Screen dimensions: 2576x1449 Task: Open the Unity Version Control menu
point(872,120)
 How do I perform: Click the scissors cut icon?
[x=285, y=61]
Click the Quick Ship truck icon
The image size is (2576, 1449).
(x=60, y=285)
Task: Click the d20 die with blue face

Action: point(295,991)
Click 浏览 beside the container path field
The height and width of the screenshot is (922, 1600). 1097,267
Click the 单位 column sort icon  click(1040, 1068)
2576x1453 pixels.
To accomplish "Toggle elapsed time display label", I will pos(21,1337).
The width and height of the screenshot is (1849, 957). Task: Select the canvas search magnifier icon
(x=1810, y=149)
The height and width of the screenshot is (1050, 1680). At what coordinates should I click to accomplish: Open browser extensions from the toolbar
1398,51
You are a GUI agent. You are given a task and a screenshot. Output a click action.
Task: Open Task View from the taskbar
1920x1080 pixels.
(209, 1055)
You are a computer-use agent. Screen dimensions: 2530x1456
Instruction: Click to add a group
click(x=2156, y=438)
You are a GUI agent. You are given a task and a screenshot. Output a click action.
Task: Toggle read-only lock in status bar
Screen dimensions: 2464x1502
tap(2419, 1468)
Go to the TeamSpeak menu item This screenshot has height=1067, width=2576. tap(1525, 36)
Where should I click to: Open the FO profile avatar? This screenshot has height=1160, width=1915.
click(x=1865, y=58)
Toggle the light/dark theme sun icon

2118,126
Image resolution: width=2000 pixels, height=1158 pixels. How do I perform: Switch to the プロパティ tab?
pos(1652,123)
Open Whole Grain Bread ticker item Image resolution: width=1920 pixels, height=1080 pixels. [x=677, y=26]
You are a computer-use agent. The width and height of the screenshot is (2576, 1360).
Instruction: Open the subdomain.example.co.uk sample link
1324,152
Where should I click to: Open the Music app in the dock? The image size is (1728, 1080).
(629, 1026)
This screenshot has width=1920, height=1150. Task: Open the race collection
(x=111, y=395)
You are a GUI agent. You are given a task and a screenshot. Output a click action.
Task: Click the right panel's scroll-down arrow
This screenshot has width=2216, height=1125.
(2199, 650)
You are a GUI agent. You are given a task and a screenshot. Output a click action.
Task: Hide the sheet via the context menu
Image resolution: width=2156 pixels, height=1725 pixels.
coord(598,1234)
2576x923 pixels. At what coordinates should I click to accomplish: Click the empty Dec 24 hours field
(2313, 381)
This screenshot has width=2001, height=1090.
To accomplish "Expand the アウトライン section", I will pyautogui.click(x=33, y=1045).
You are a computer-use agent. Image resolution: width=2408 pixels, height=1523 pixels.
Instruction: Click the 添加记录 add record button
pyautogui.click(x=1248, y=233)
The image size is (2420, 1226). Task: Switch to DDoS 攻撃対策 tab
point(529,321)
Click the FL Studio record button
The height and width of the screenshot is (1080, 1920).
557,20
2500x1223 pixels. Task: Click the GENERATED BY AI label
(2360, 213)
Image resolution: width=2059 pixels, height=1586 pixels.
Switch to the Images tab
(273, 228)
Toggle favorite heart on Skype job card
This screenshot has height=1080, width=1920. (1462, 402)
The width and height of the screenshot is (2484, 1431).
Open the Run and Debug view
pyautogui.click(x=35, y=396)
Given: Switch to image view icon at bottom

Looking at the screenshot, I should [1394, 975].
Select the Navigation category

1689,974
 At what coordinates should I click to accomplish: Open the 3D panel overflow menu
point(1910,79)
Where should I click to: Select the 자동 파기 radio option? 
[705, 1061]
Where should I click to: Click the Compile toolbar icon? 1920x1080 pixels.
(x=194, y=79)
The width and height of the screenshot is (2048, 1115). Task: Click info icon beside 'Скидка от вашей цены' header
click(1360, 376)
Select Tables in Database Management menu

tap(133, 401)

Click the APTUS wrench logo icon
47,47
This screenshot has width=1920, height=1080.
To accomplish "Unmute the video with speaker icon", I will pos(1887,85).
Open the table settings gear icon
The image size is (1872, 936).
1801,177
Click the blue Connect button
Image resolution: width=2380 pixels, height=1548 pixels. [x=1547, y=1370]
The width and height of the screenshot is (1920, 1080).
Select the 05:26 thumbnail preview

Your instructions:
What lines of the data include the word "will"? Copy each of them.

Result below:
To accomplish "Toggle elapsed time display label", I will pos(21,1337).
To accomplish "Expand the アウトライン section", I will pyautogui.click(x=33, y=1045).
To accomplish "Unmute the video with speaker icon", I will pos(1887,85).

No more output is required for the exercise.